_Reading passage_:
+ + +

I agree. Thanks for the detailed description.
> In reality, that should state something like:
> Output as characters in the current locale, using octal sequences
> or backslash escapes for all non-graphic bytes.
Note we output spaces, so I'd s/non-graphic/non-printable/.
Also multi byte is always going to be problematic displaying
in a grid like this, so we'll probably continue to do as
we do now for the utf8 example above and output octal and dots.
So therefore s/characters/single byte characters/.
>
> Meanwhile, if you want to guarantee ASCII-only output from od, you have
> to use a different format, such as -b or -tx1, or use LC_ALL=C on a
> system where the C locale does not treat non-ascii bytes as graphical
> characters (most glibc systems, including the one you are using, fit
> this bill).

+ + +

_Given data_:

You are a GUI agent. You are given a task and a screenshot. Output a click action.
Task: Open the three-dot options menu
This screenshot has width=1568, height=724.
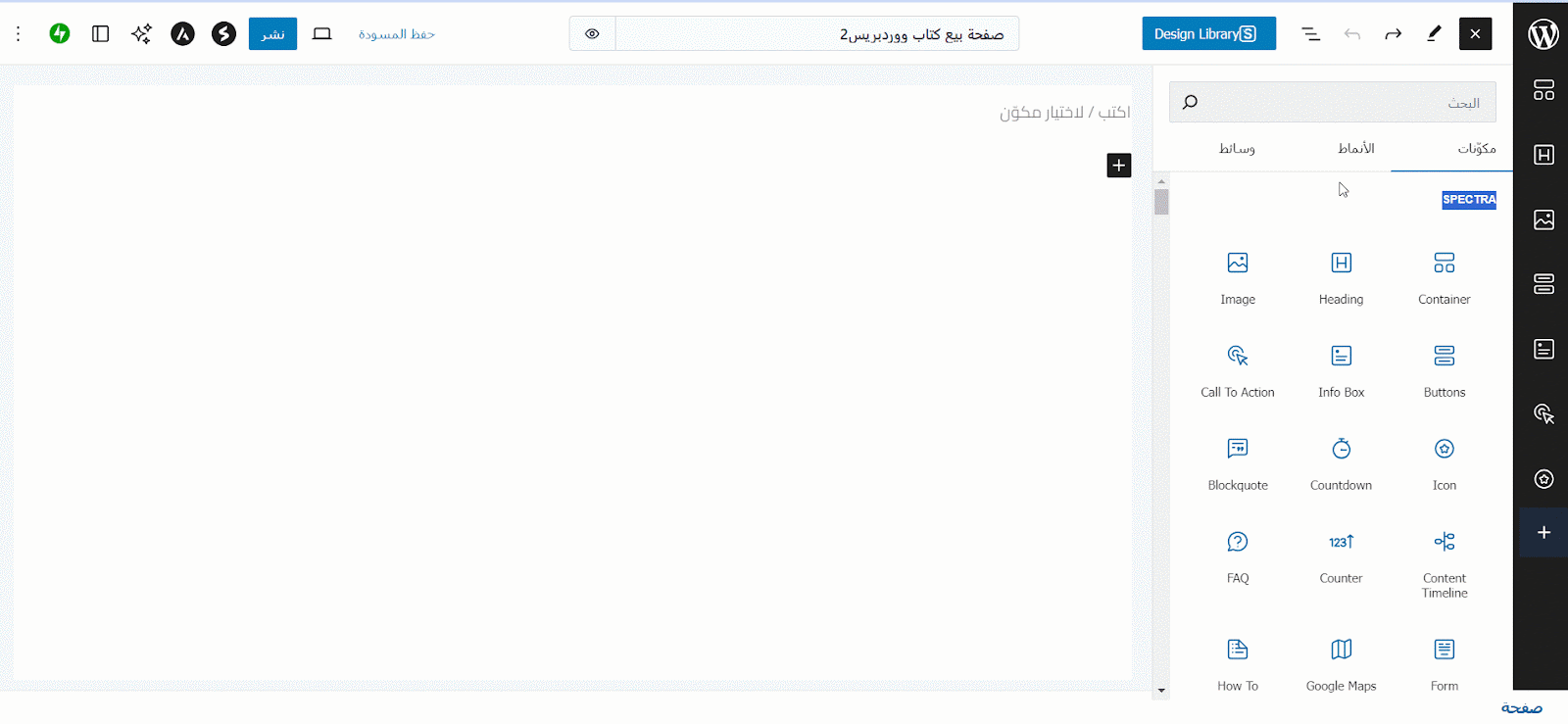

+ + +

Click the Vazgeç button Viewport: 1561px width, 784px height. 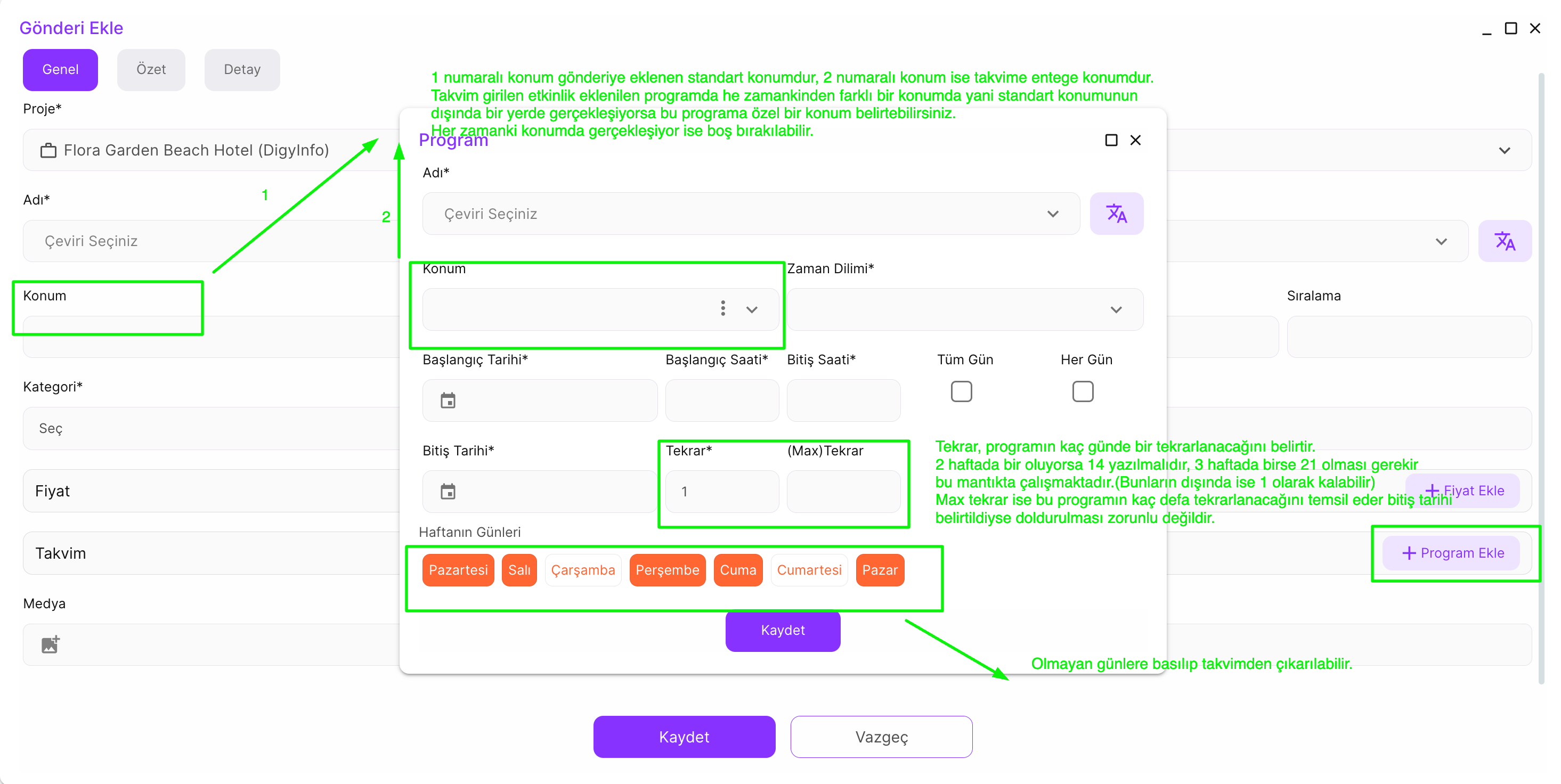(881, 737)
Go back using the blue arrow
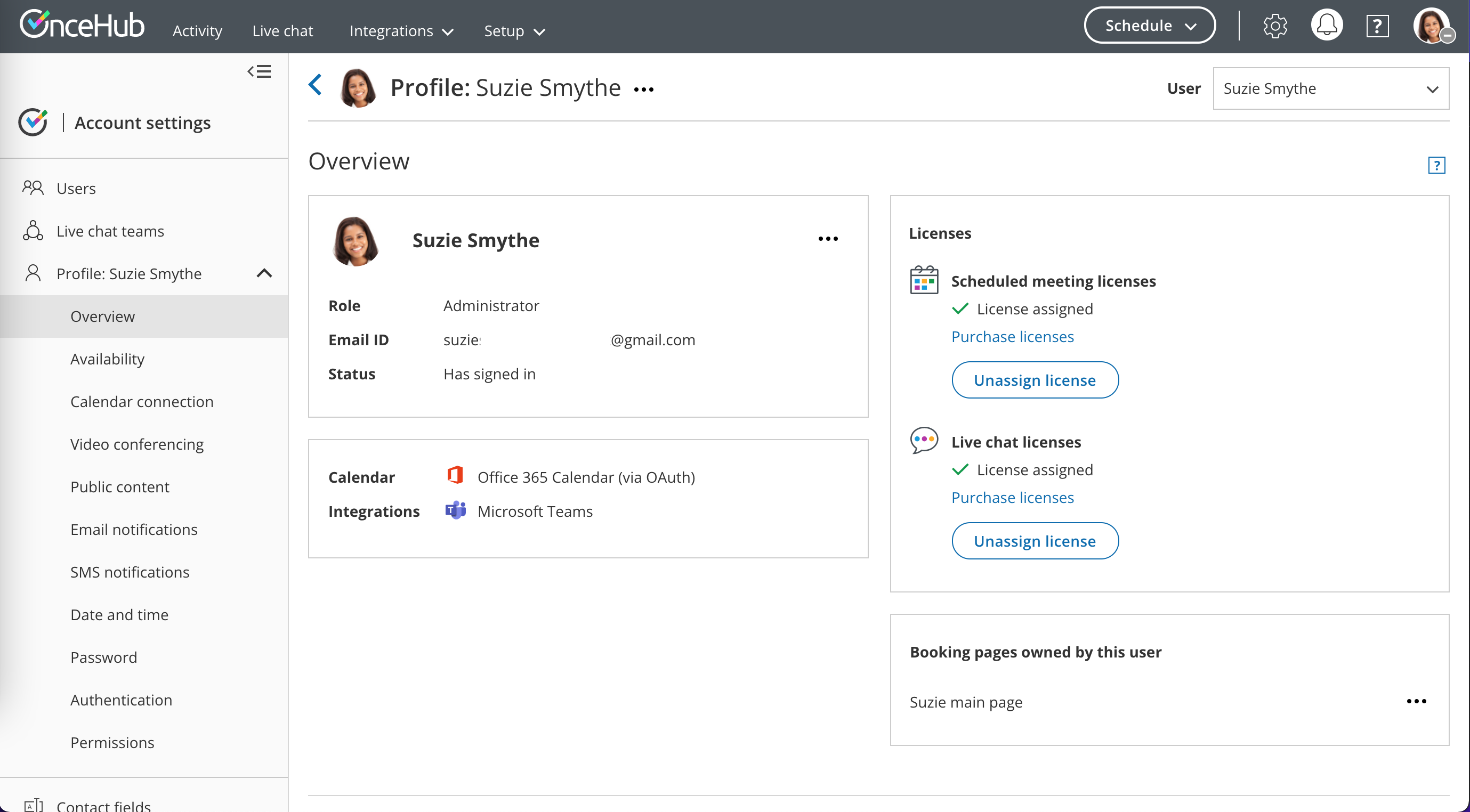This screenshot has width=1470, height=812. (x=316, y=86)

+ + +

_Required tasks_:
a – In the discussion of od output, which two formats are named as ways to guarantee ASCII-only output from od?
b – From the discussion of od output, copy out everything from "Also multi byte" down to "s/characters/single byte characters/.", word for word.

_Exercise responses_:
a – -b and -tx1.

b –
Also multi byte is always going to be problematic displaying
in a grid like this, so we'll probably continue to do as
we do now for the utf8 example above and output octal and dots.
So therefore s/characters/single byte characters/.